-------- Raw data

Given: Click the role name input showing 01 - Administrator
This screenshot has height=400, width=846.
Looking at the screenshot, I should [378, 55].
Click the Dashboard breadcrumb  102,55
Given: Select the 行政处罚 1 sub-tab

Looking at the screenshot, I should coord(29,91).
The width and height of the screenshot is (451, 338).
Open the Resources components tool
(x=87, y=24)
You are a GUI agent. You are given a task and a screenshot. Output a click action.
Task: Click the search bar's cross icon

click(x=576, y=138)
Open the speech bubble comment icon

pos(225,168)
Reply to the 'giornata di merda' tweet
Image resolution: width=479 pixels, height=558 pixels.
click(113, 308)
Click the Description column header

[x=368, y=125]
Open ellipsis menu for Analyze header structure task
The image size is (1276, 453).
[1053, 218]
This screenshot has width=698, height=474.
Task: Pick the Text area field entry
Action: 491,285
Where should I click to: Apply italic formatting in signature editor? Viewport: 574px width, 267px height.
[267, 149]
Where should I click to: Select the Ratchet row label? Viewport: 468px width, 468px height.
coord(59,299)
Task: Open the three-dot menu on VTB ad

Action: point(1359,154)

----------------

- **Request**: Copy all of the material above line for line, changing nothing.

- **Reply to the exercise**:
Given: Click the role name input showing 01 - Administrator
This screenshot has height=400, width=846.
Looking at the screenshot, I should [378, 55].
Click the Dashboard breadcrumb  102,55
Given: Select the 行政处罚 1 sub-tab

Looking at the screenshot, I should coord(29,91).
The width and height of the screenshot is (451, 338).
Open the Resources components tool
(x=87, y=24)
You are a GUI agent. You are given a task and a screenshot. Output a click action.
Task: Click the search bar's cross icon

click(x=576, y=138)
Open the speech bubble comment icon

pos(225,168)
Reply to the 'giornata di merda' tweet
Image resolution: width=479 pixels, height=558 pixels.
click(113, 308)
Click the Description column header

[x=368, y=125]
Open ellipsis menu for Analyze header structure task
The image size is (1276, 453).
[1053, 218]
This screenshot has width=698, height=474.
Task: Pick the Text area field entry
Action: 491,285
Where should I click to: Apply italic formatting in signature editor? Viewport: 574px width, 267px height.
[267, 149]
Where should I click to: Select the Ratchet row label? Viewport: 468px width, 468px height.
coord(59,299)
Task: Open the three-dot menu on VTB ad

Action: point(1359,154)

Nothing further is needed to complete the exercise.